A Crowd With Pity For Goldman (NYT)
“I don’t want to use the word childish ... but it’s childish.” That’s how Kenneth Griffin described the SEC’s decision to pursue a civil fraud case against Goldman. “I think that the disclosure around one transaction being the justification to vilify Goldman Sachs or to pass regulatory reform is just incredible,” Mr. Griffin said. “I think the Goldman Sachs case has clearly energized the Democrats with respect to passing the regulatory reform.”
Tourre: A Hero in Villain's Garb? (WSJ)
Dennis Berman: "Mr. Tourre, as they say on Wall Street, gets the joke. His job constructing highly structured mortgage products is a farce. And he feels uneasy about it. "[T]he real purpose of my job is to make capital markets more efficient and ultimately provide the US consumer with more efficient ways to leverage and finance himself, so there is a humble, noble and ethical reason for my job :)" he writes to his girlfriend Marine Serres in January 2007. At Goldman's top levels, there is little farce. Instead, there is what the firm proudly touts as "conflict management"—the thorough, technical handling of competing interests inside and outside the firm."
Deutsche Bank profit up 49% on investment-bank strength (MarketWatch)
The Germans reported profit of 1.76 billion euros ($2.34 billion), compared with 1.19 billion euros a year earlier and ahead of the 1.39 billion euro consensus estimate of analysts. "This is a low level by peer group standards and, given regulatory developments, suggests limited dividend progression for 2010," said Nomura analyst Jon Peace in a note to clients.
Deutsche Bank faces U.S. mortgage securities suit (Reuters)
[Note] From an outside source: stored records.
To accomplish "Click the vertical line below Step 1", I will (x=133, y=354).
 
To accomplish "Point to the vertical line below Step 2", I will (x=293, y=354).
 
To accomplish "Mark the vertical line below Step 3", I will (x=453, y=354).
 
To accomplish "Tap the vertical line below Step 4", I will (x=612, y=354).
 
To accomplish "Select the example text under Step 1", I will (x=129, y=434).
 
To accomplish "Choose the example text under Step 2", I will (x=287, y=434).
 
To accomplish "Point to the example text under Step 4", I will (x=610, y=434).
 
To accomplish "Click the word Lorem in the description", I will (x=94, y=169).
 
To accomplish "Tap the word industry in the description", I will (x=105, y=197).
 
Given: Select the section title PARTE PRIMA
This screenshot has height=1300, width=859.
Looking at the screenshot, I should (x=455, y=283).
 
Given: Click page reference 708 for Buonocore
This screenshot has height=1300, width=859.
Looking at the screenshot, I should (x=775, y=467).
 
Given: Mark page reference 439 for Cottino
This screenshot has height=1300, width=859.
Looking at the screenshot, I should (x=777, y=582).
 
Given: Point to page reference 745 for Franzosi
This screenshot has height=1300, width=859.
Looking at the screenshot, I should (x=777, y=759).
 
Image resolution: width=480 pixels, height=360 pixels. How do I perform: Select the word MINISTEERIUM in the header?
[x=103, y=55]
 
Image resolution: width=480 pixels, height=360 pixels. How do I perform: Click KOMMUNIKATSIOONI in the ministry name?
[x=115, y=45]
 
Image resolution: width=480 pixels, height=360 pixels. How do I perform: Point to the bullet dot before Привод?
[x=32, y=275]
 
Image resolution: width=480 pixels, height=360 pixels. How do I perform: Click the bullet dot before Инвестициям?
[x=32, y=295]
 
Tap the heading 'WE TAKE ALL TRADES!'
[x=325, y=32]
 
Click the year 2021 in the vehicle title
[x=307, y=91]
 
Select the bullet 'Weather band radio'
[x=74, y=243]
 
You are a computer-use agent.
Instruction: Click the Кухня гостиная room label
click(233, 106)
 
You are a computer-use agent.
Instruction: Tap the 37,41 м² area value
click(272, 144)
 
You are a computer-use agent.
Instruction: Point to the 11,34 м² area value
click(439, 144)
No worries, though, the Krauts aren't sweating the potential U.S. class-action lawsuit over mortgage-related securities.
Roubini: Greece Just Tip of Debt Crisis Iceberg (CNBC)
"The recent problems faced by Greece are only the tip of a sovereign-debt iceberg in many advanced economies,” Roubini told readers of RGE Monitor. “Bond-market vigilantes already have taken aim at Greece, Spain, Portugal, the United Kingdom, Ireland, and Iceland, pushing government bond yields higher.” “Eventually they may take aim at other countries – even Japan and the United States -- where fiscal policy is on an unsustainable path," he wrote.
Finance Bill Hits Impasse In Senate (WSJ)
On a 57-41 vote, Democrats fell short of the 60 votes they needed to begin debate, even losing one of their own.
Nomura Defections Damage Bid to Catch Up With Rivals (Bloomberg)
“The airplane just left the ground last year,” Chief Operating Officer Takumi Shibata said at the event at Tokyo’s Grand Prince Hotel New Takanawa. “It needs to gain more altitude.”